What You Need to Know About Neem Tea

Get the Facts Before You Drink This Herbal Tea

pouring hot herbal tea
Getty Images/Andrew Unangst

Neem tea is a bitter herbal tea used often in Ayurvedic medicine to treat a variety of ailments. However, it comes with a number of precautions and should not be drunk by everyone. Before you steep a cup of neem tea learn if it's right for you, how to mix it with other herbs and spices to remove the bitter taste and consult a professional.

What Is Neem Tea?

Neem tea is an herbal infusion or herbal decoction made from the whole or ground leaves (or sometimes the flowers or bark) of the neem tree (Azadirachta indica).

The neem tree is indigenous to Southeast Asia, where it has been used as a healing plant for centuries.

Neem tea tastes incredibly bitter on its own.
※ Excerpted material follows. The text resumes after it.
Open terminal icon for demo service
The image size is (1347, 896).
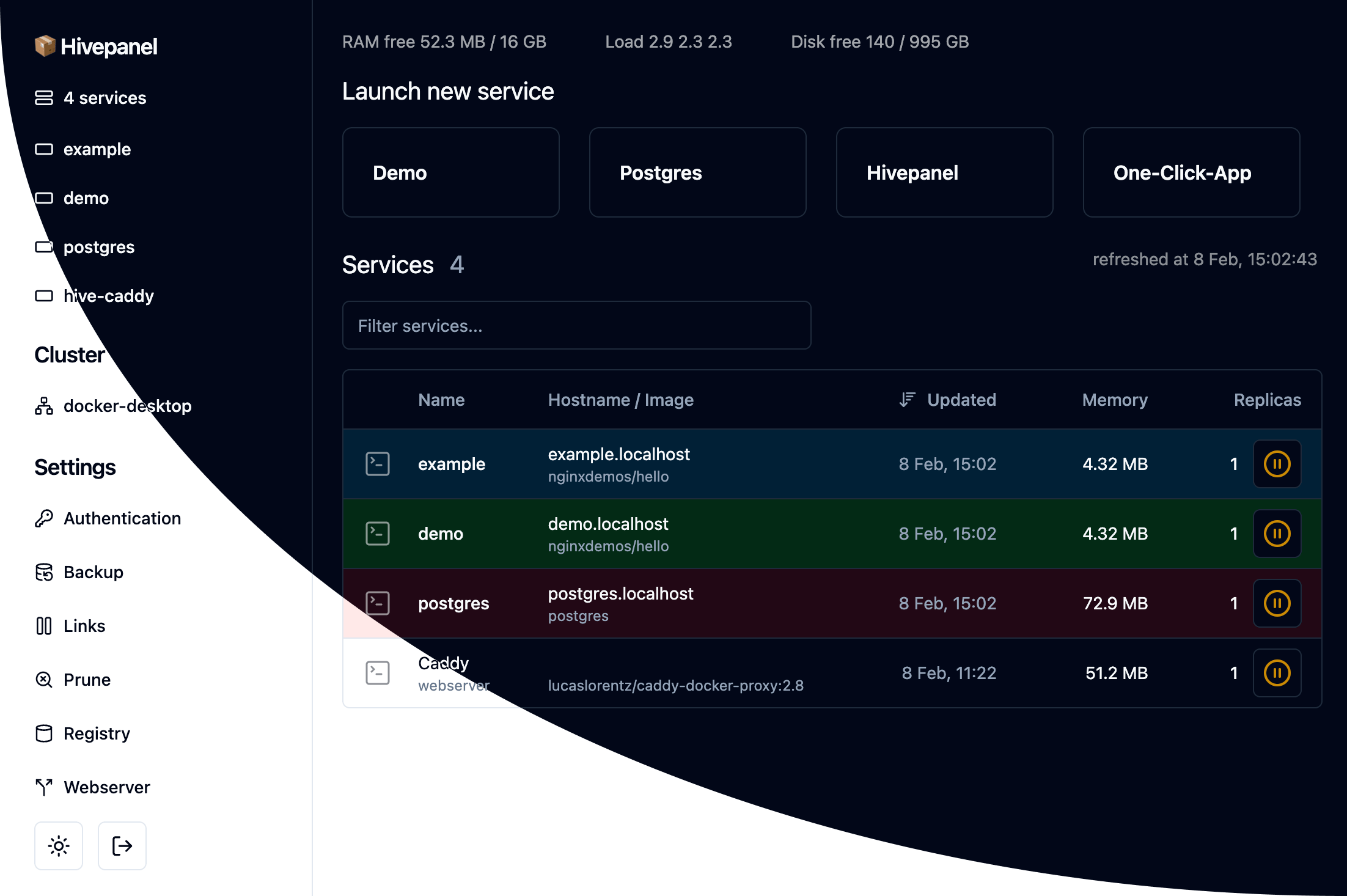click(378, 534)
It is always blended with other herbs in Ayurvedic medicine. 

Neem tea goes by many different names, which is probably due to its wide use in traditional medicines. Because of this, you may see 'neem tea' referred to as any of the following:

  • Azadirachta indica
  • Antelaea Azadirachta
  • Arishta tea or Arishtha chai
  • Bead Tree tea
  • Holy Tree tea
  • Indian Lilac or Persian Lilac
  • Indian Neem
  • Lilas des Indes or Lilas de Perse
  • Margosa, Margosa Tree, Margousier, Margousier à Feuilles de Frêne, or Margousier d’Inde
  • Melia Azadirachta or Melia Azadirachta
  • Nim chai, Nimb chai, or Nimba chai
  • Pride of China

It is also common that 'neem' is misspelled as neam or neme.

Neem Tea Health Benefits

Neem tea has traditionally been used for a variety of health purposes, including:

  • Birth control (It is said to lower sperm count in men and weaken the uterine lining in women.)
  • Blood purification
  • Cancer (In-vitro tests are promising, but additional research is needed to validate neem's efficacy in fighting cancer.)
  • Coughs, colds, allergies, and other upper-respiratory ailments
  • Gastrointestinal health, particularly with regard to nausea, vomiting, and abdominal pains associated with infection
  • Inflammation (Neem is a powerful anti-inflammatory agent.)
  • Liver disorders (Neem is said to be a liver tonic herb.)
  • Overall detoxification
  • Parasite elimination (particularly for intestinal parasites, pinworms, roundworms, and tapeworms)
  • Skin beautification, such as glowing skin and the prevention or treatment of occasional breakouts

Neem was also traditionally used to treat malaria. However, this is no longer a recommended treatment option for such a severe and otherwise treatable disease.

In Ayurveda, neem is said to be bitter, cooling and "vata" (the Ayurveda type associated with being cooling, drying, reducing and dispersing). For this reason, neem is often used to treat conditions associated with fire and with the pitta and kapha doshas.

  • On an emotional level, neem is said to promote introspection.
  • Due to its unique properties, it is generally recommended that neem is drunk around the beginning of the new year and in wintertime.

Neem tea is not safe for pregnant women to use and may interact with some medications. Consult with a doctor, herbalist, or Ayurvedic practitioner before beginning treatment with neem.

Neem Tea Warnings and Contraindications

Using neem tea is not advised for pregnant women, lactating women, couples looking to conceive, children, people taking lithium, those with auto-immune disorders or diabetes, organ transplants, or a surgery scheduled two weeks ahead or less.

Neem Tea Recipes

Neem tea can be prepared much like other herbal infusions and decoctions.

  • You can use fresh or dried neem leaves to make neem tea.
  • A ratio of about one teaspoon (three to five whole leaves) per cup of hot water is generally preferred.
  • You can steep with boiled water for around five minutes or up to 20 minutes.
  • Some people prefer to use a milder dose (which can actually be more effective for some health purposes). Steep a few pinches of dried, crushed neem leaves with about 34 ounces of hot water for 20 minutes.

In Ayurveda, neem is always mixed with other herbs. This serves a two-fold purpose -- to increase its efficacy and to balance it out and to keep it from tasting overpoweringly bitter.

  • Try it with other herbs that are good for the pitta dosha or with honey, sugar, lemon juice, and/or spices like cardamom.
  • Neem's bitterness can also be counterbalanced with herbs and spices like cinnamon, orange peel, rooibos, licorice root, and fennel seed.
  • Neem can also be blended with green tea or black tea for a milder taste.